All of the data that follows should be retyped exactly, please, except the pictures.

▸ PROVIDED MATERIAL:
━━━━━━━━

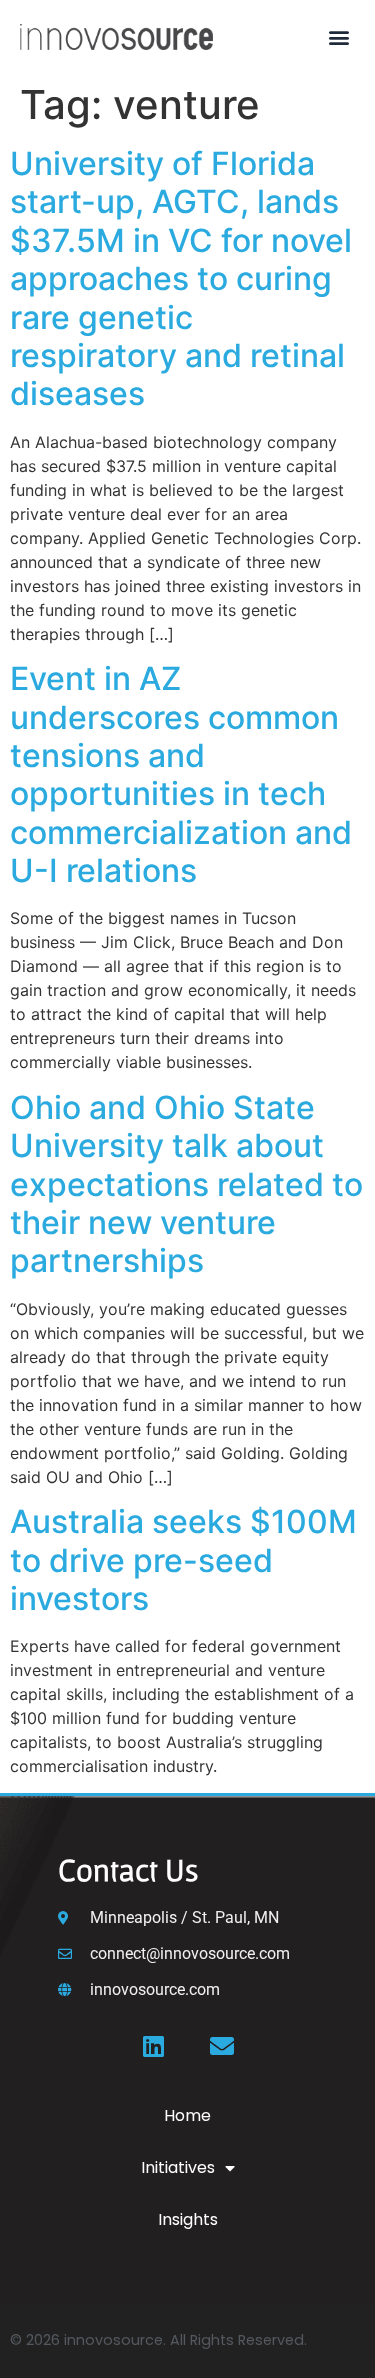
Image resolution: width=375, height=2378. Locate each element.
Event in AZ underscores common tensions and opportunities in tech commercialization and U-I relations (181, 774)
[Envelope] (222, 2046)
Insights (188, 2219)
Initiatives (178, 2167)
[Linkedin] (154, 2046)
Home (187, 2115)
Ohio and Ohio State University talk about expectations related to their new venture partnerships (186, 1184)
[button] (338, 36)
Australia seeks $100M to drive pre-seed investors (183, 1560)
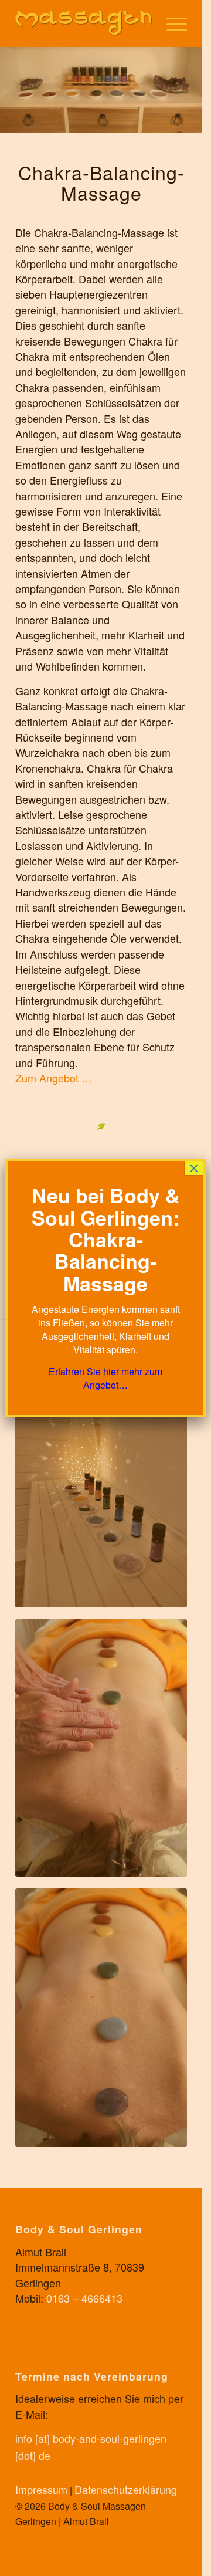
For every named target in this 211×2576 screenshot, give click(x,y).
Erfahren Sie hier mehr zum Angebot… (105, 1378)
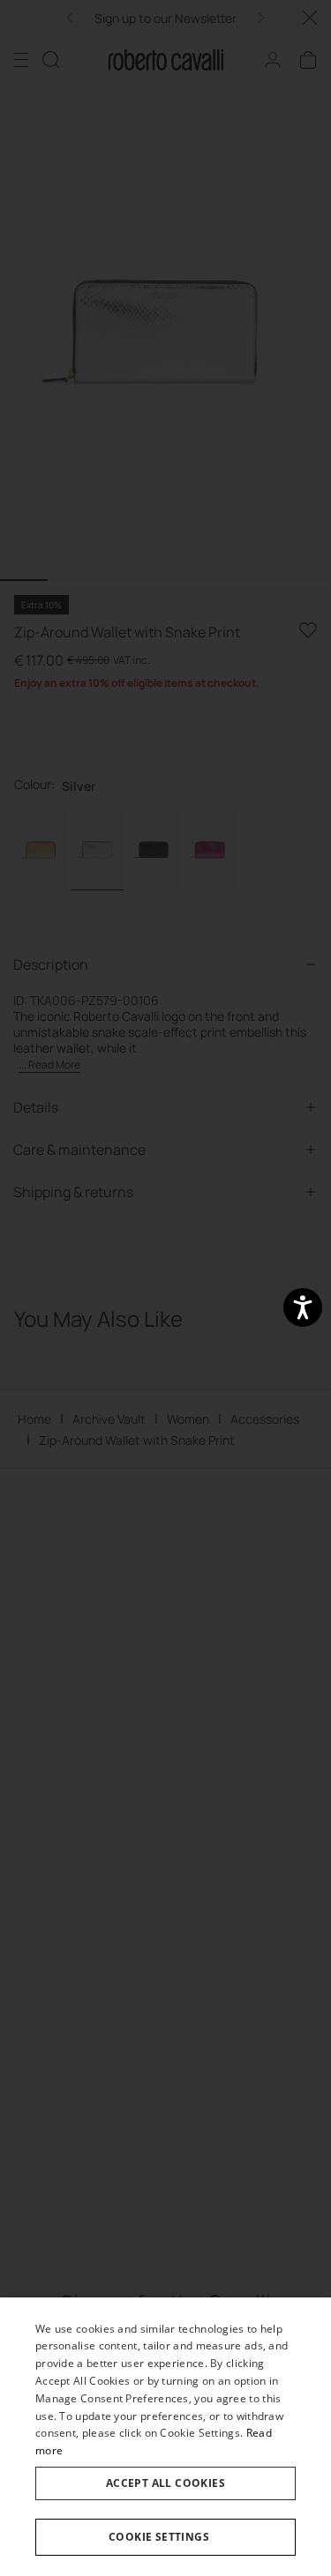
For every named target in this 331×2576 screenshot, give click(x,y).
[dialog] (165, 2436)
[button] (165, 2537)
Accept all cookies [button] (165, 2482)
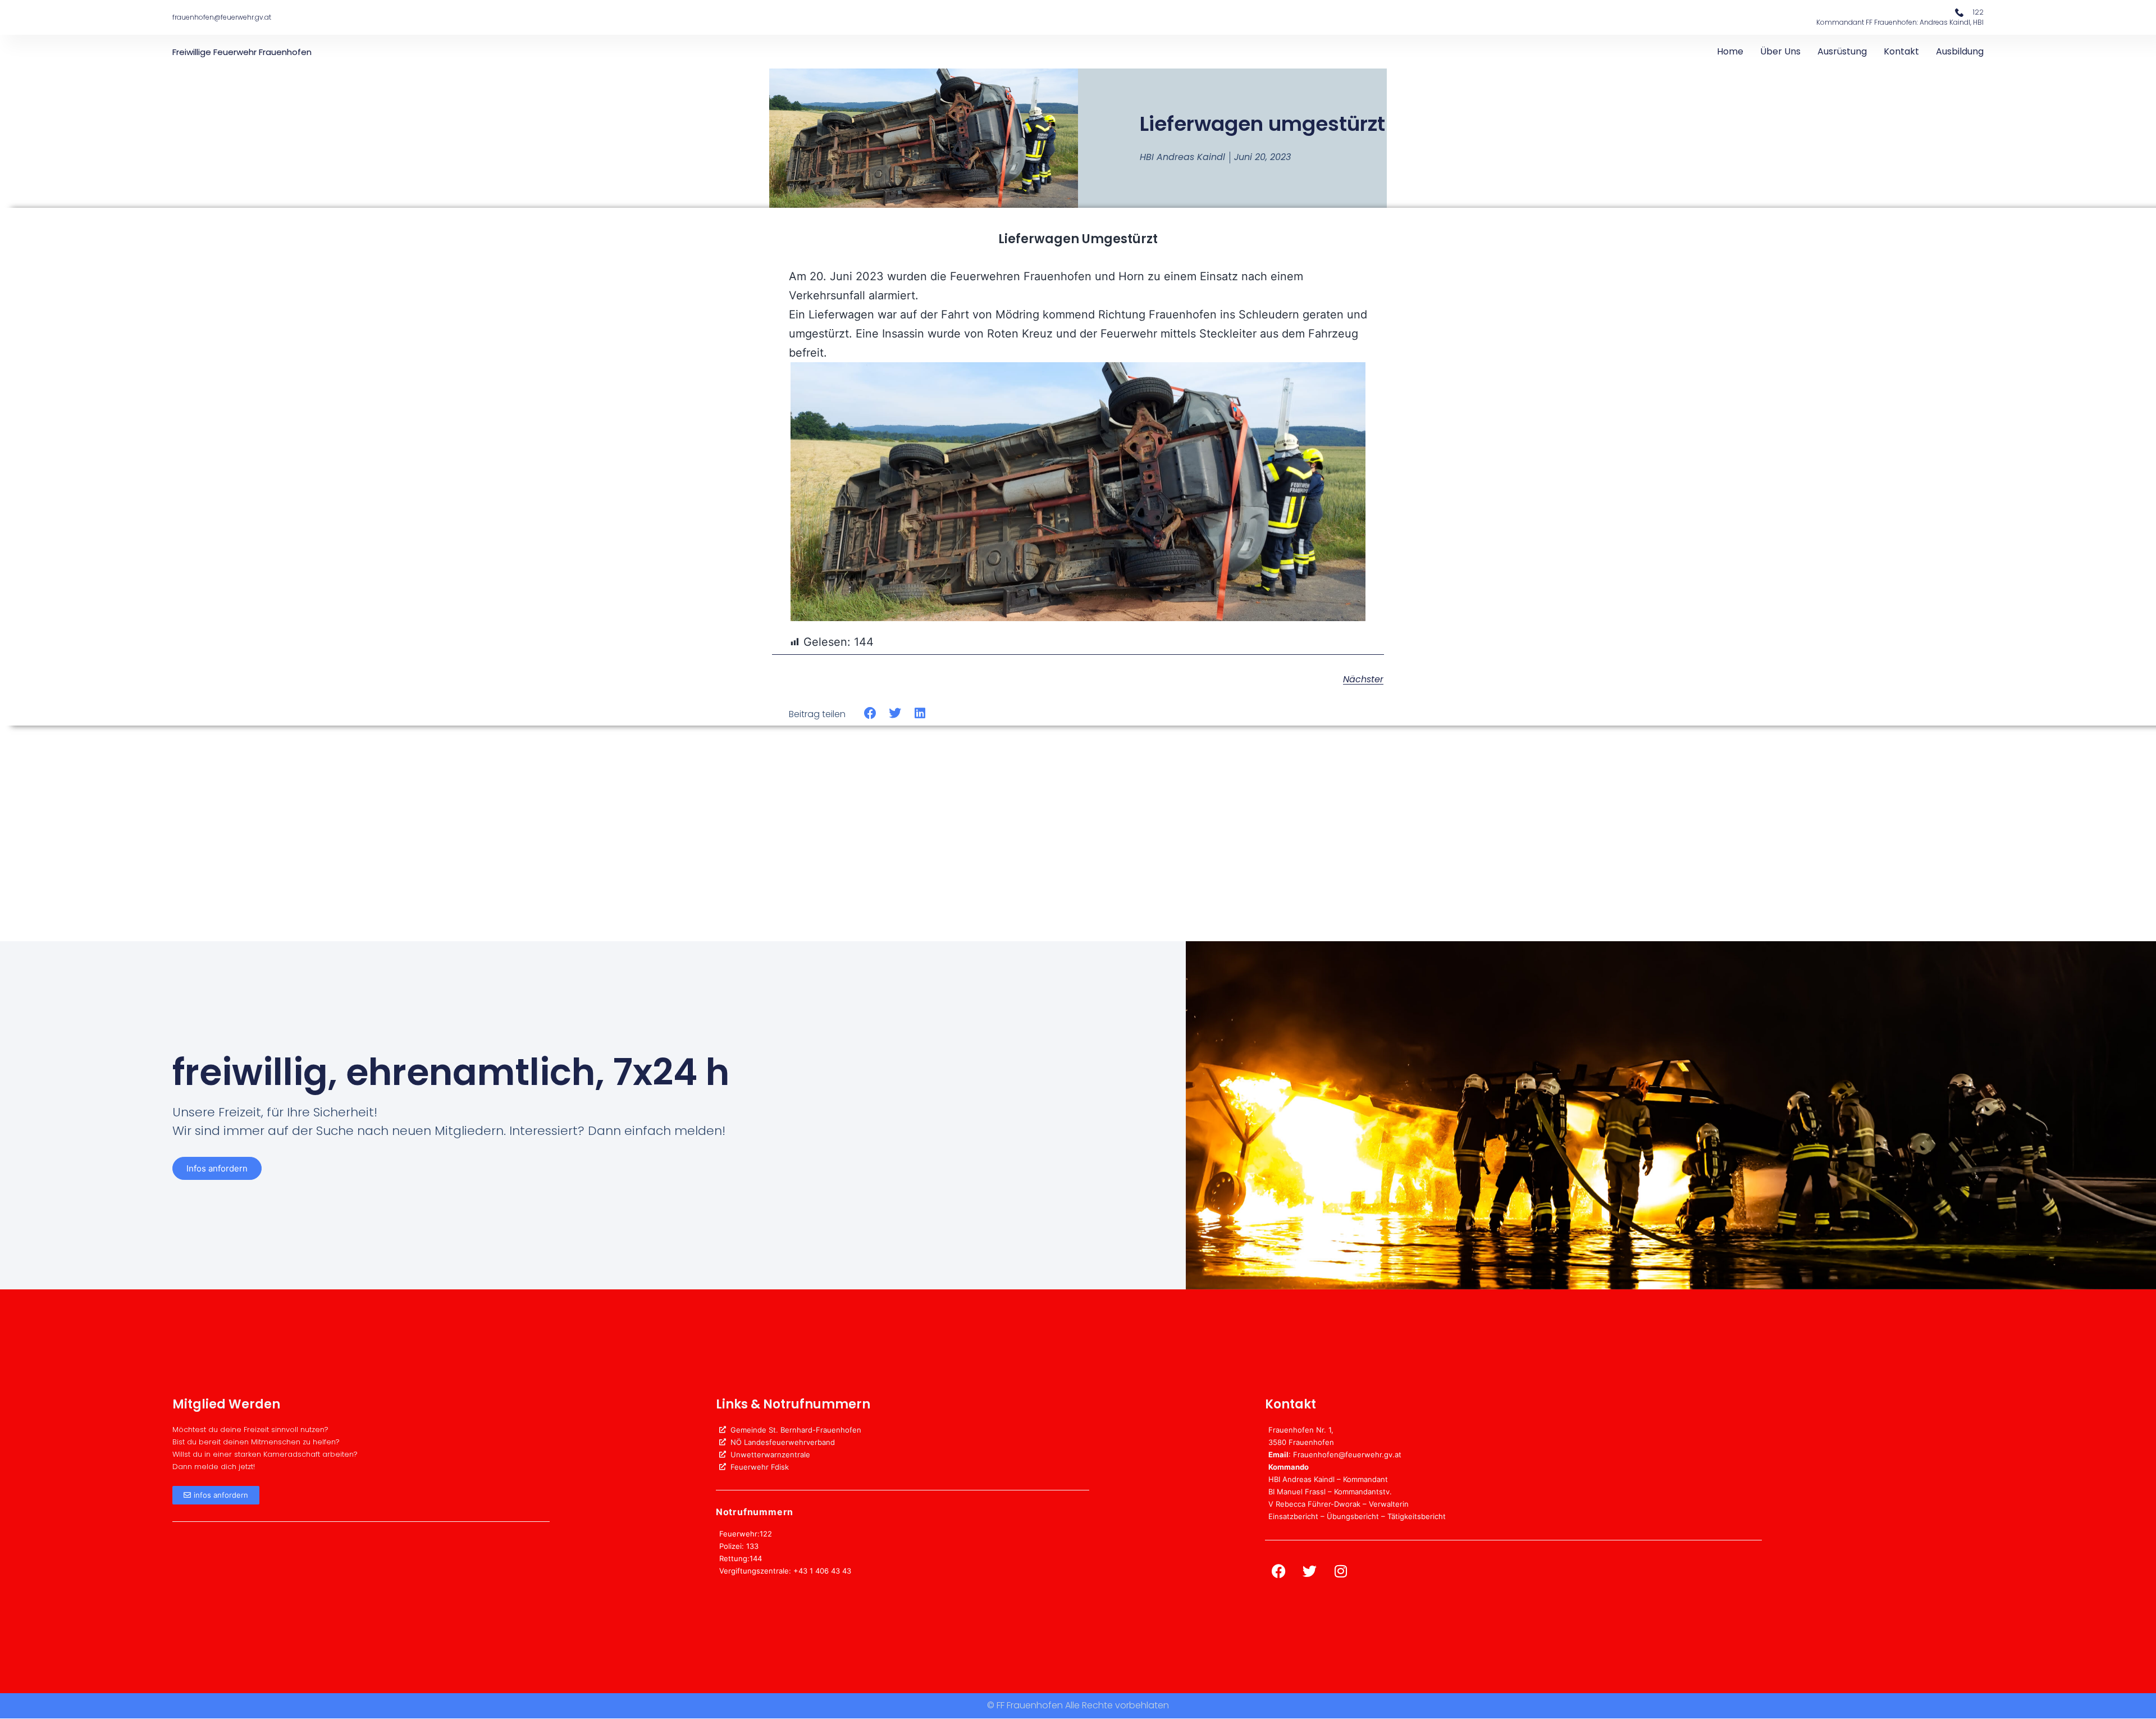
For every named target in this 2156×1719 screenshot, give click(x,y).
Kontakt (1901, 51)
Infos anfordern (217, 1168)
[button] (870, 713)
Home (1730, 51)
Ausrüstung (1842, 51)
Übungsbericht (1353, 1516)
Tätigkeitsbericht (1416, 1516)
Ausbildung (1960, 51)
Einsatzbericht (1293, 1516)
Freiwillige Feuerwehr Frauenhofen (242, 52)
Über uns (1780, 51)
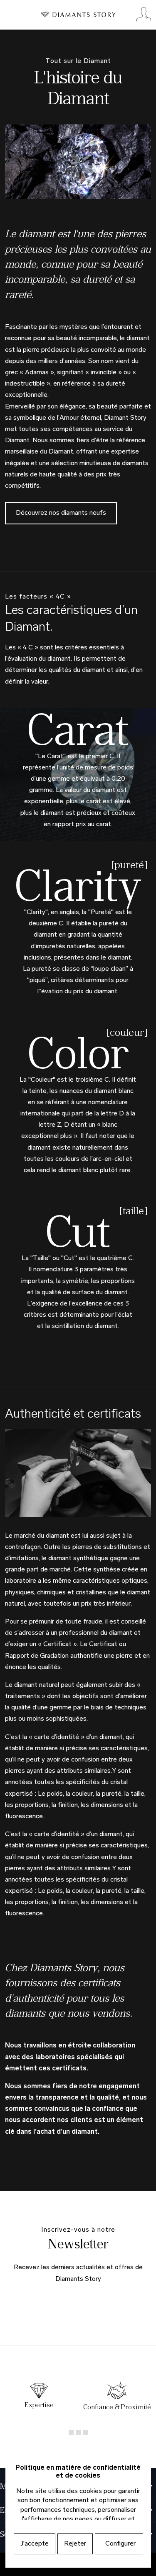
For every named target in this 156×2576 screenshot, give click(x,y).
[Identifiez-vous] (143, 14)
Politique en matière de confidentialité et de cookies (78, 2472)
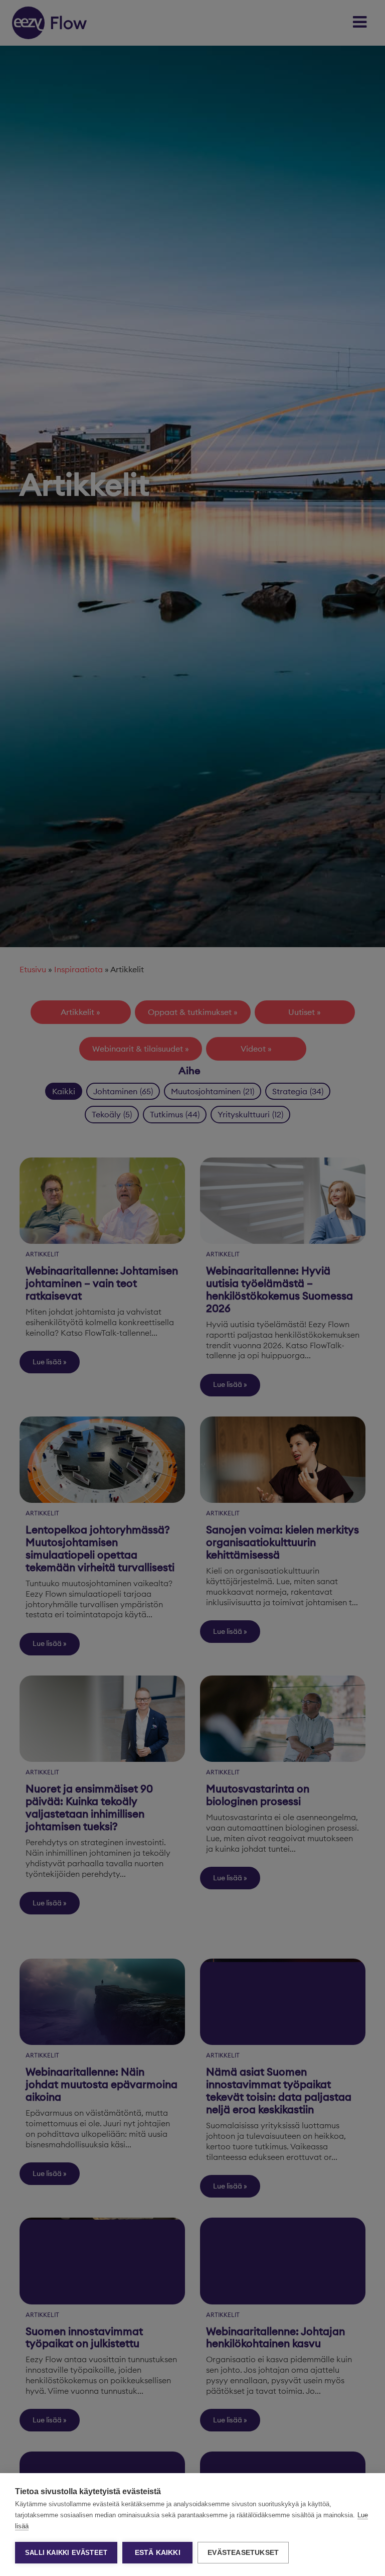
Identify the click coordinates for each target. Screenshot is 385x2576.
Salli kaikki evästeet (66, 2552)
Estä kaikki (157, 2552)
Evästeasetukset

━━━━━━━━

▸ SOLUTION FOR THIS PROBLEM:
Image resolution: width=375, height=2378. Locate each element.
Event in AZ underscores common tensions and opportunities in tech commercialization and U-I relations (181, 774)
[Envelope] (222, 2046)
Insights (188, 2219)
Initiatives (178, 2167)
[Linkedin] (154, 2046)
Home (187, 2115)
Ohio and Ohio State University talk about expectations related to their new venture partnerships (186, 1184)
[button] (338, 36)
Australia seeks $100M to drive pre-seed investors (183, 1560)
For every named target in this 211×2576 screenshot, give click(x,y).
Erfahren Sie hier mehr zum Angebot… (105, 1378)
For every named target in this 331×2576 screenshot, give click(x,y).
[dialog] (165, 2436)
[button] (165, 2537)
Accept all cookies [button] (165, 2482)
For every named target in this 2156×1719 screenshot, give click(x,y).
Kontakt (1901, 51)
Infos anfordern (217, 1168)
[button] (870, 713)
Home (1730, 51)
Ausrüstung (1842, 51)
Übungsbericht (1353, 1516)
Tätigkeitsbericht (1416, 1516)
Ausbildung (1960, 51)
Einsatzbericht (1293, 1516)
Freiwillige Feuerwehr Frauenhofen (242, 52)
Über uns (1780, 51)
For every named target in this 156×2576 screenshot, give click(x,y).
[Identifiez-vous] (143, 14)
Politique en matière de confidentialité et de cookies (78, 2472)
Identify the click coordinates for each target. Screenshot is 385x2576.
Salli kaikki evästeet (66, 2552)
Estä kaikki (157, 2552)
Evästeasetukset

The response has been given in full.